Let’s apply this to the example of unsolicited dick pics. If someone takes a photo of their penis and sends to an unknowing recipient, the metadata containing the GPS coordinates may well be stripped by the software, or chat program, used to send the photo. However, the unique irregularities found in that photo have not been lost. If that same camera has been used to take pictures of sunsets and smiles then a computer program could well scan those photos and identify them as having been taken with the same camera. And the forensic examiner will thus not even need access to the original camera, only access to a large database of public photos, otherwise knows as the Internet. And, as you will have guessed, the forensic examiner will probably not even be a forensic examiner at all. Just some random concerned citizen.
Conclusion: No GPS coordinates? Still busted. A reality that looks to be true within a few years, if not yesterday.
The case for friction
In my years working with design it has become evident to me that as humans we are wired to choose the path of least resistance. I tend to use this to my advantage when designing, also making the case that less friction will cause less pain for the user.
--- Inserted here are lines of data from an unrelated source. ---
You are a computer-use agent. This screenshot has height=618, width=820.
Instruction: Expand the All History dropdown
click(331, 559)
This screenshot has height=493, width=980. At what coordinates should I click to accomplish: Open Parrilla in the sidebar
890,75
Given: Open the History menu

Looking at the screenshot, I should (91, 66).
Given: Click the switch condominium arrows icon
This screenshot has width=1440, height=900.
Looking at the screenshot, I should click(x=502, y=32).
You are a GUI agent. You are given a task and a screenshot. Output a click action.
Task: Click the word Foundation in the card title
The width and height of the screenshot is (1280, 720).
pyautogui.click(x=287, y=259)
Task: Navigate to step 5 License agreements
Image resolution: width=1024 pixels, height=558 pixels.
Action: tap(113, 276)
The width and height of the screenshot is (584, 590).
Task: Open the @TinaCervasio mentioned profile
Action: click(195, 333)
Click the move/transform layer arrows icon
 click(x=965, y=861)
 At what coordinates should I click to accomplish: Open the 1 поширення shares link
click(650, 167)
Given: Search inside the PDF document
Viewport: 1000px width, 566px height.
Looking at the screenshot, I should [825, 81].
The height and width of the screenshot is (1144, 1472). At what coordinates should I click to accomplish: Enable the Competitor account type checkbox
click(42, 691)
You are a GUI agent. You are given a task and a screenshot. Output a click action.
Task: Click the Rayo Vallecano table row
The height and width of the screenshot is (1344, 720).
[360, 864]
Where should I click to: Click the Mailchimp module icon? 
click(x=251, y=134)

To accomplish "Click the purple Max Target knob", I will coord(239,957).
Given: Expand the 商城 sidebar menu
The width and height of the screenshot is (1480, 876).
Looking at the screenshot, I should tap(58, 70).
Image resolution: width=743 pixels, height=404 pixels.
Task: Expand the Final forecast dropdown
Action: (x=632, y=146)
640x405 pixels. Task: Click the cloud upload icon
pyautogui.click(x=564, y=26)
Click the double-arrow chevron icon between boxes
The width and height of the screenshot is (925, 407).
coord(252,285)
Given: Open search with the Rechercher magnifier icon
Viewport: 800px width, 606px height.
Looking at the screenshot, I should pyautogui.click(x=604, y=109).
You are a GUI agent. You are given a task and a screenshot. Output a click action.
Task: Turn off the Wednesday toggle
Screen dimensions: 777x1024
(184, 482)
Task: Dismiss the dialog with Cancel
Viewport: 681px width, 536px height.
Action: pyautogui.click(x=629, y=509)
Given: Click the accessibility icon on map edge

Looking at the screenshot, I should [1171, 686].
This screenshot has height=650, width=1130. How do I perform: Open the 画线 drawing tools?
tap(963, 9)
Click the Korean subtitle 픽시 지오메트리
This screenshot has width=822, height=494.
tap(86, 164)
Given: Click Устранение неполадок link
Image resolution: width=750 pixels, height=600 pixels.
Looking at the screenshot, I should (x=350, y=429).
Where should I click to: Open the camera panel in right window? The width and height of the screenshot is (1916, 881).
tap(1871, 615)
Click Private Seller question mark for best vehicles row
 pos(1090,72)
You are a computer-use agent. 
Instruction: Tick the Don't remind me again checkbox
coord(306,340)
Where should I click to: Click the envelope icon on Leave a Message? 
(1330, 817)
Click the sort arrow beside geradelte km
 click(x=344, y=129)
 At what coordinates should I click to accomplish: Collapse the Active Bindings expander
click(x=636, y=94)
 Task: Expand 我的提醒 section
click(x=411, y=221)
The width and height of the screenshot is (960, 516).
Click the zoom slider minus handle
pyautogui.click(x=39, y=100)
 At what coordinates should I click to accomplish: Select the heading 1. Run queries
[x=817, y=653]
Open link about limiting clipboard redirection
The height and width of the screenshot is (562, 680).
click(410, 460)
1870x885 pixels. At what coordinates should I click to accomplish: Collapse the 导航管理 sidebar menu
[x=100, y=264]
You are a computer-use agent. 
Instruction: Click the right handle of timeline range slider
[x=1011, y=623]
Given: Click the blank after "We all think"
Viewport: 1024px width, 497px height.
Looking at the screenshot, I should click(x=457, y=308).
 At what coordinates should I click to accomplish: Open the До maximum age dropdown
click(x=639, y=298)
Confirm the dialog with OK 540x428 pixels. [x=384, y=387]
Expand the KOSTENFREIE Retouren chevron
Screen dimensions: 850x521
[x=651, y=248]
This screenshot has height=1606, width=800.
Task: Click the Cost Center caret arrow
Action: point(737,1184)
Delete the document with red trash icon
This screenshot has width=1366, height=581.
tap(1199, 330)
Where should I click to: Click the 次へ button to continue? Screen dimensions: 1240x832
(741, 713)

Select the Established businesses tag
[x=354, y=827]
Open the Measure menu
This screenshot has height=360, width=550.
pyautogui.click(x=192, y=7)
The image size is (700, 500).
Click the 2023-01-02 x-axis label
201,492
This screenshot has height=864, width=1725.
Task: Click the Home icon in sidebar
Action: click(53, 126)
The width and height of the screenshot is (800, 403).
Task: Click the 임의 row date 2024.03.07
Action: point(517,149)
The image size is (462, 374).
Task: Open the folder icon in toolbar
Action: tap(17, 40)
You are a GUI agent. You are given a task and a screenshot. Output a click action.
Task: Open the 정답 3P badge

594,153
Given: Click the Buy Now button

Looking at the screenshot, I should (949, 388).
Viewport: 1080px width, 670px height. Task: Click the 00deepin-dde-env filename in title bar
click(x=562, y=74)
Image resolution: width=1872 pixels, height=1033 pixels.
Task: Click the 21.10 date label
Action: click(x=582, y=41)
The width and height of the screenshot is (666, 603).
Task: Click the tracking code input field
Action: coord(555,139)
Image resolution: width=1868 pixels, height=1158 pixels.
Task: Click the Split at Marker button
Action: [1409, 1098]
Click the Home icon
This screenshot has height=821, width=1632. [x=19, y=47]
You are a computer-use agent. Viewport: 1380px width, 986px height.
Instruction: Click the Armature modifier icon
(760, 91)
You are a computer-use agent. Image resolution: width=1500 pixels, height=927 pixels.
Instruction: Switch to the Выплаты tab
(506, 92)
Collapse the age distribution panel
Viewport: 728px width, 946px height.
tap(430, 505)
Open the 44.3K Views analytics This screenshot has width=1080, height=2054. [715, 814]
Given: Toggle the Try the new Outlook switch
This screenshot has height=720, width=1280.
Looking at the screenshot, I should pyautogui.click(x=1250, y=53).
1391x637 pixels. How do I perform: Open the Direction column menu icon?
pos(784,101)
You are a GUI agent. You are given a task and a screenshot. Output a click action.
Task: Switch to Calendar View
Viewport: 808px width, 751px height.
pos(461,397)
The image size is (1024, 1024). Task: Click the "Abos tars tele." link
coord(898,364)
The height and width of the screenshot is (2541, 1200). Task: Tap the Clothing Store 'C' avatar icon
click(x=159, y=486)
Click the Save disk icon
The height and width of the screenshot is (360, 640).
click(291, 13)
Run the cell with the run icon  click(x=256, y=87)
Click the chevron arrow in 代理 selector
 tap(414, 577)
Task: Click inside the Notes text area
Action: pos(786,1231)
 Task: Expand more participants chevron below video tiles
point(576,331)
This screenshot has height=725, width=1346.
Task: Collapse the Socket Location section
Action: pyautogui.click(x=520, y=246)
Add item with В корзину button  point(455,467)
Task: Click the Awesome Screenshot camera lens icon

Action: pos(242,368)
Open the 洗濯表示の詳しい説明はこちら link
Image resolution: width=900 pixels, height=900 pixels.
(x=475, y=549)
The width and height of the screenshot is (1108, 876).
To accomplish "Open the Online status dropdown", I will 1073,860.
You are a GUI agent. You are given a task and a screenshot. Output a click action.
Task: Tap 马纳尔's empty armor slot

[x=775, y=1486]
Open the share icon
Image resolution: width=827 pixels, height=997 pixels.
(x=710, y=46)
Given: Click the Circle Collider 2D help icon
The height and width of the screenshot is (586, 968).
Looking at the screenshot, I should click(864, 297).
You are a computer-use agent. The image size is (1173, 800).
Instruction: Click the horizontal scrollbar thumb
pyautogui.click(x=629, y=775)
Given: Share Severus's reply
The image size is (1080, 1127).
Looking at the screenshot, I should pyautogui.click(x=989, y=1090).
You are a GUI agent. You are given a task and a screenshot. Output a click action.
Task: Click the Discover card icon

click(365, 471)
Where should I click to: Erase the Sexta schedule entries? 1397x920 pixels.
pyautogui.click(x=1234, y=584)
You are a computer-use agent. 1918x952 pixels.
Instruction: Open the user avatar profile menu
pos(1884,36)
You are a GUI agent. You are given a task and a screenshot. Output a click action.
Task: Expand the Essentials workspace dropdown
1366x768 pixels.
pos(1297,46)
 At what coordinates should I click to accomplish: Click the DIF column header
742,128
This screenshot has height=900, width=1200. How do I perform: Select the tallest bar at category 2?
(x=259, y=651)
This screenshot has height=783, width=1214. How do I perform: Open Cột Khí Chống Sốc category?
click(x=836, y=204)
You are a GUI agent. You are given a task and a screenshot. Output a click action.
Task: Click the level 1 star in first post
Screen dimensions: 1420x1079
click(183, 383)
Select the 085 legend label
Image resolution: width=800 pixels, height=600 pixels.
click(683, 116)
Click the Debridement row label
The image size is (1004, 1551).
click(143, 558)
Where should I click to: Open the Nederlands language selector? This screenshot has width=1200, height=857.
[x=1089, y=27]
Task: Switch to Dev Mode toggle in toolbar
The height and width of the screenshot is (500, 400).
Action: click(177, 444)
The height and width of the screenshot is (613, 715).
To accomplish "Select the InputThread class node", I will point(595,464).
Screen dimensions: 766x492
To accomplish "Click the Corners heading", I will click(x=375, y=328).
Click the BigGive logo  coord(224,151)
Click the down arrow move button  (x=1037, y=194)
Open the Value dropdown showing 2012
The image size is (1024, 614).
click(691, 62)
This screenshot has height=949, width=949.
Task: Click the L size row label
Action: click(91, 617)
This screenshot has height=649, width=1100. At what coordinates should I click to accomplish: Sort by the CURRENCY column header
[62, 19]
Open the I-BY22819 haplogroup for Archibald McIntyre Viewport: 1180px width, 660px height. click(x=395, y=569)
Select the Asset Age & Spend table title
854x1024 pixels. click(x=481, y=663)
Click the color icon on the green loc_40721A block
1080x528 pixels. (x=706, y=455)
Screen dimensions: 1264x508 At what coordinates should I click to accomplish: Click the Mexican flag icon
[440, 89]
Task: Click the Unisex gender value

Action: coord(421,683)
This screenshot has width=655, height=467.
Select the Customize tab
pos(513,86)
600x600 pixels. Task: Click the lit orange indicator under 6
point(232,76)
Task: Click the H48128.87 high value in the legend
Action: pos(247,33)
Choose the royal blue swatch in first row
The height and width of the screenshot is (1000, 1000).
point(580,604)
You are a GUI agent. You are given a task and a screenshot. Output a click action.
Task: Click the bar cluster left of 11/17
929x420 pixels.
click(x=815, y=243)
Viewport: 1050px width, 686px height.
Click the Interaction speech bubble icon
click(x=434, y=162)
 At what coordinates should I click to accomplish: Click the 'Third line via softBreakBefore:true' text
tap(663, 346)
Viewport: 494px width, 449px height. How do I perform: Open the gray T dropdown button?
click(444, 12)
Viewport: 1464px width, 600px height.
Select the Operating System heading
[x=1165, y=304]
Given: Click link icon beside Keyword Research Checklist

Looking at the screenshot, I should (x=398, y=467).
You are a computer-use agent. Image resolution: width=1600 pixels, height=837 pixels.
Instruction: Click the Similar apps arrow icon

A simple example would be that the less friction a person encounters in a shopping experience, the more likely it is that they will complete the purchase. Organisations spend lots of money on multivariate testing to deduce which of several similar designs will lead to a completed purchase.
When it comes to sharing artefacts online the race to reduce friction is there as well. We are constantly prompted to share by large buttons and calls to action asking what we did today. Not one of these seem to be asking, “Is there anything you’d rather not share?”.
As frustrating as it may sometimes feel, friction has one winning quality: it forces humans to think. And if there’s something we need more of today, it is considered choices — not more choices made on a whim.
I don’t believe I can expect companies to willingly become more transparent about their data management, which would mean more friction and less closed deals. But I would hope that governments have more of a keen interest in educating and protecting the interests of the people they serve.
For the time being, it’s full speed ahead. A bonanza of data is being shared for the picking of anyone who happens to be listening, and perpetually brawnier computers are welcoming the challenge.
Right now I’m not even sure this train has an emergency brake. Or where my trust should lie.
Could someone please close the window? It’s getting cold in here.